- Oak Hill-Piney Location within Oklahoma Oak Hill-Piney Location within the United States
- Coordinates: 36°22′43″N 94°43′36″W﻿ / ﻿36.37861°N 94.72667°W
- Country: United States
- State: Oklahoma
- County: Delaware

Area
- • Total: 2.66 sq mi (6.90 km^{2})
- • Land: 2.66 sq mi (6.90 km^{2})
- • Water: 0 sq mi (0.00 km^{2})
- Elevation: 974 ft (297 m)

Population (2020)
- • Total: 191
- • Density: 71.7/sq mi (27.69/km^{2})
- Time zone: UTC-6 (Central (CST))
- • Summer (DST): UTC-5 (CDT)
- ZIP Code: 74346 (Jay)
- Area codes: 918/539
- FIPS code: 40-53301
- GNIS feature ID: 2807039

= Oak Hill-Piney, Oklahoma =

Oak Hill-Piney is a census-designated place (CDP) in Delaware County, Oklahoma, United States. It was first listed as a CDP prior to the 2020 census. As of the 2020 census, Oak Hill-Piney had a population of 191.

The CDP is in east-central Delaware County. It is bordered to the north by the Sycamore CDP, and it is 6 mi southeast of Jay, the county seat. The southern border of Oak Hill-Piney is Beaty Creek, a west-flowing tributary of Spavinaw Creek flowing into Lake Eucha and part of the Neosho River watershed.

==Demographics==

Historical population
| Census | Pop. | Note | %± |
| 2020 | 191 |  | — |
U.S. Decennial Census

===2020 census===
As of the 2020 census, Oak Hill-Piney had a population of 191. The median age was 35.1 years. 24.6% of residents were under the age of 18 and 8.4% of residents were 65 years of age or older. For every 100 females there were 89.1 males, and for every 100 females age 18 and over there were 105.7 males age 18 and over.

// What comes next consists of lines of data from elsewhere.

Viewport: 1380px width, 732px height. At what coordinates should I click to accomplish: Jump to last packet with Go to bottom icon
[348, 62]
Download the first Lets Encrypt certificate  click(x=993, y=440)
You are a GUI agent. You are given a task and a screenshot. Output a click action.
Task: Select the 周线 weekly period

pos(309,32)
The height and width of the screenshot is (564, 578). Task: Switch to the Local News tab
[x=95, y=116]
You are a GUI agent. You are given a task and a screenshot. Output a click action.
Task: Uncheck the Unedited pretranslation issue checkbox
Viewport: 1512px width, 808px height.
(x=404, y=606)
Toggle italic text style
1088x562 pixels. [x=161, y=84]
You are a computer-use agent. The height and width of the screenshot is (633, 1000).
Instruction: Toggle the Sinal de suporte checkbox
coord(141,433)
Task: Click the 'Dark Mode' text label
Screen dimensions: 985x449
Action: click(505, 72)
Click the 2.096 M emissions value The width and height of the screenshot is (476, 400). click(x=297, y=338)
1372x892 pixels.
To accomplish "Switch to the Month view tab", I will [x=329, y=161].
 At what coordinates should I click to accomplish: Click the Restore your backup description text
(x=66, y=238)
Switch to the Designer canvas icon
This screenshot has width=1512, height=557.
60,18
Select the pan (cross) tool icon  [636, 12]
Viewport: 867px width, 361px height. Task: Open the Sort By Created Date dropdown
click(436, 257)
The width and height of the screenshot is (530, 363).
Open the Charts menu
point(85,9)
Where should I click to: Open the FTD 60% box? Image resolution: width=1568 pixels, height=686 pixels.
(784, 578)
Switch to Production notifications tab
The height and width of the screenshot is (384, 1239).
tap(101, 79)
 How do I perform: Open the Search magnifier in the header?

0.0% of residents lived in urban areas, while 100.0% lived in rural areas.

There were 55 households in Oak Hill-Piney, of which 27.3% had children under the age of 18 living in them. Of all households, 50.9% were married-couple households, 9.1% were households with a male householder and no spouse or partner present, and 40.0% were households with a female householder and no spouse or partner present. About 34.5% of all households were made up of individuals and 16.4% had someone living alone who was 65 years of age or older.

There were 69 housing units, of which 20.3% were vacant. The homeowner vacancy rate was 0.0% and the rental vacancy rate was 16.7%.

Racial composition as of the 2020 census
| Race | Number | Percent |
|---|---|---|
| White | 64 | 33.5% |
| Black or African American | 3 | 1.6% |
| American Indian and Alaska Native | 104 | 54.5% |
| Asian | 0 | 0.0% |
| Native Hawaiian and Other Pacific Islander | 0 | 0.0% |
| Some other race | 2 | 1.0% |
| Two or more races | 18 | 9.4% |
| Hispanic or Latino (of any race) | 6 | 3.1% |

==Education==
It is in the Jay Public Schools school district.